Why a radical solution - NAT64 sees much better traction with anybody, but largest ISP's than a "soft landing" solution of 464XLAT favored by big co. is that:

1. Setting up a nat is a 5 minute exercise.

2. It appeals to beancounters because freed IPv4 blocks can be profitably sold.

3. Skype/netmeeting/netflix broke? Not our problem - ISP says. You can see that the proportion of big to small ISPs is much lower outside of USA, and the West in general. And fewer of them bothers with things like direct peering with CDN networks, installing youtube cache appliance or dealing with Neflix openconnect, unless being paid to do so.

Make it mandatory for ISPs to offer leases (at regulated prices) of their last mile to competitors. All of a sudden, the barrier to entry for new wired ISPs drops.

Then, when an ISP fucks up sufficiently, competing ISPs can actually jump in and fill the gap. That last mile is what is building the internet monopolies.
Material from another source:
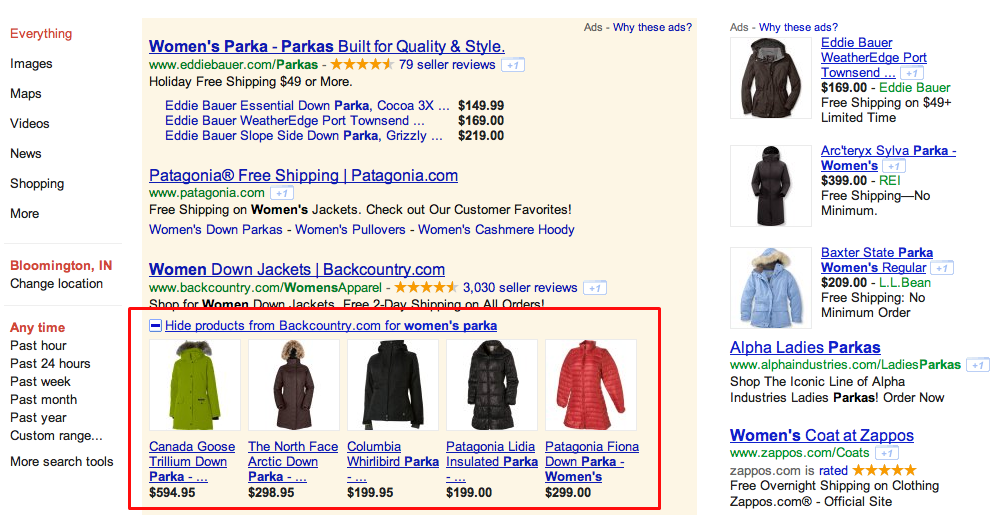Select the Custom range time filter

(x=56, y=436)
Wasn't that what the US had with DSL? Copper lines had to be made available. Locally, cable was always faster so that's what we went with. DSL was cheaper though. Anyone recall what the experience was like?
Also, they only have to resell ADSL by FCC requirement. However, AT&T voluntarily resells their VDSL Uverse system. I actually went with a reseller in the past because they were still offering no data caps while AT&T was.
In California, what is now AT&T offered retail DSL below the cost to wholesalers, and was very slow to offer 'uverse' (adsl2 and vdsl, for speeds over 6Mbps) to wholesalers. For ADSL1, it was a compelling offering, the data portion of the circuit was delivered to the wholesaler, so they could deliver things like straight Ethernet over ATM, instead of PPP over Ethernet, and had different IP routing than At&t, for uverse, it was basically a normal att account billed to the wholesaler. Getting problems fixed could be problematic because of dealing with one company that had to deal with another; otoh they were experts at dealing with att, because they did it so often.
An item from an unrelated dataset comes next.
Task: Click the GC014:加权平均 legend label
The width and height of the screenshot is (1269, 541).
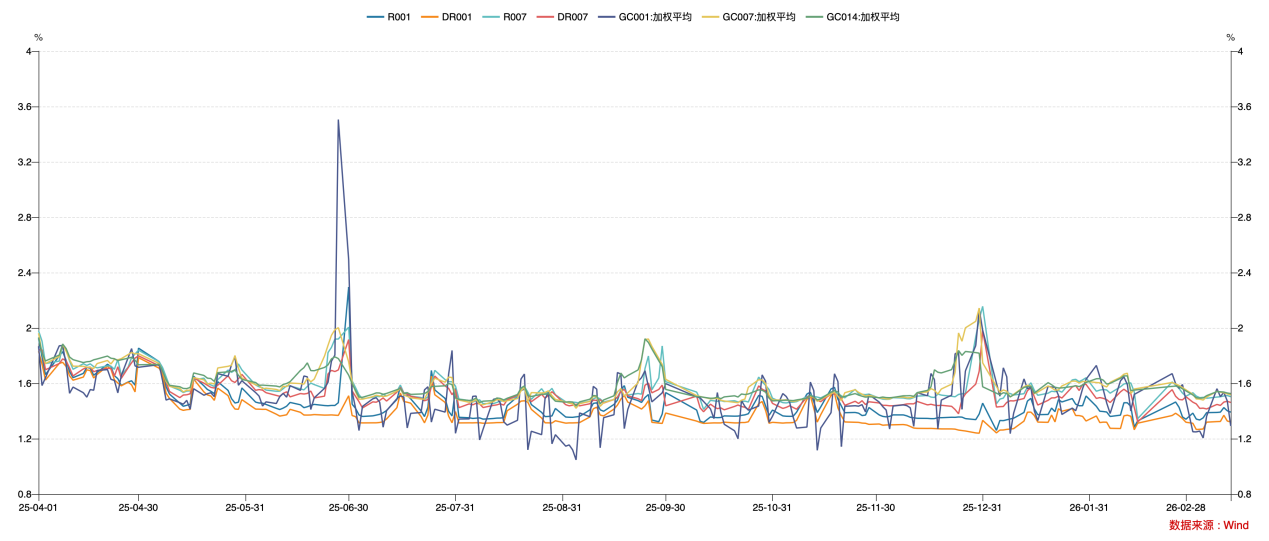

Also: the FCC decided line sharing didn't apply to cable internet pretty early in the lifetime of cable internet. Then when DSL companies complained (through courts) that that wasn't fair, the FCC said we have enough competition between cable, DSL, and power line (yeah) so DSL companies don't need to line share either; only voice needs to be line shared.

Meanwhile my ISP Excitel is happy with CGN only :(. They don't even announce IPv6 on their routing table.

The moment someone else offers equivalent speed 50Mbps symmetric Unlimited for $13/Month, I will be out.

My god, I have the privilege of paying $60/Month for 4Mbps - not symmetric
Hetzner is involved in many of the non-related entity transfers.